# [WHAT YOU HAVE TO DO]
Restating the records exactly is the whole task.

# [MATERIAL FOR THIS TASK]

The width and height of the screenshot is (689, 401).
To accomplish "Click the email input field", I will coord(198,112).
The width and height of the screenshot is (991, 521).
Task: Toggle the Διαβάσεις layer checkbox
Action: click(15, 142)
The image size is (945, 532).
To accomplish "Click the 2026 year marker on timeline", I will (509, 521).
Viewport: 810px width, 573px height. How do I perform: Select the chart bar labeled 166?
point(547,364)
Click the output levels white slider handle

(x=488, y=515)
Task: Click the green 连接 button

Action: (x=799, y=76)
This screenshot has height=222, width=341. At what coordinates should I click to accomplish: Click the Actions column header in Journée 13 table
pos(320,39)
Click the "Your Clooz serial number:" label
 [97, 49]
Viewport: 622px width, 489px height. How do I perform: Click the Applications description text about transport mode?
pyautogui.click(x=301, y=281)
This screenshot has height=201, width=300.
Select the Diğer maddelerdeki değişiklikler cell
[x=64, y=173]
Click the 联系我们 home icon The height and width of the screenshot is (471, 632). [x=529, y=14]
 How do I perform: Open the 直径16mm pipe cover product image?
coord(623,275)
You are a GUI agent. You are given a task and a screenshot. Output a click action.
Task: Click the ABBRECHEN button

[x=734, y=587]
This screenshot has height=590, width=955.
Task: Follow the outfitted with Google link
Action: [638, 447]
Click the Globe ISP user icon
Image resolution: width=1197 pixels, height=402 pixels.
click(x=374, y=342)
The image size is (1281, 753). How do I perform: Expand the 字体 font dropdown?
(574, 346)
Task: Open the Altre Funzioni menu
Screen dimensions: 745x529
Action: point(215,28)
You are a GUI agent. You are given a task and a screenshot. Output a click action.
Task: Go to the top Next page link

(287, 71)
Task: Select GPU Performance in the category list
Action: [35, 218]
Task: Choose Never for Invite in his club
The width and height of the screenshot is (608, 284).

# [RESPONSE TO THIS EXERCISE]
The width and height of the screenshot is (689, 401).
To accomplish "Click the email input field", I will coord(198,112).
The width and height of the screenshot is (991, 521).
Task: Toggle the Διαβάσεις layer checkbox
Action: click(15, 142)
The image size is (945, 532).
To accomplish "Click the 2026 year marker on timeline", I will (509, 521).
Viewport: 810px width, 573px height. How do I perform: Select the chart bar labeled 166?
point(547,364)
Click the output levels white slider handle

(x=488, y=515)
Task: Click the green 连接 button

Action: (x=799, y=76)
This screenshot has height=222, width=341. At what coordinates should I click to accomplish: Click the Actions column header in Journée 13 table
pos(320,39)
Click the "Your Clooz serial number:" label
 [97, 49]
Viewport: 622px width, 489px height. How do I perform: Click the Applications description text about transport mode?
pyautogui.click(x=301, y=281)
This screenshot has height=201, width=300.
Select the Diğer maddelerdeki değişiklikler cell
[x=64, y=173]
Click the 联系我们 home icon The height and width of the screenshot is (471, 632). [x=529, y=14]
 How do I perform: Open the 直径16mm pipe cover product image?
coord(623,275)
You are a GUI agent. You are given a task and a screenshot. Output a click action.
Task: Click the ABBRECHEN button

[x=734, y=587]
This screenshot has height=590, width=955.
Task: Follow the outfitted with Google link
Action: [638, 447]
Click the Globe ISP user icon
Image resolution: width=1197 pixels, height=402 pixels.
click(x=374, y=342)
The image size is (1281, 753). How do I perform: Expand the 字体 font dropdown?
(574, 346)
Task: Open the Altre Funzioni menu
Screen dimensions: 745x529
Action: point(215,28)
You are a GUI agent. You are given a task and a screenshot. Output a click action.
Task: Go to the top Next page link

(287, 71)
Task: Select GPU Performance in the category list
Action: [35, 218]
Task: Choose Never for Invite in his club
The width and height of the screenshot is (608, 284).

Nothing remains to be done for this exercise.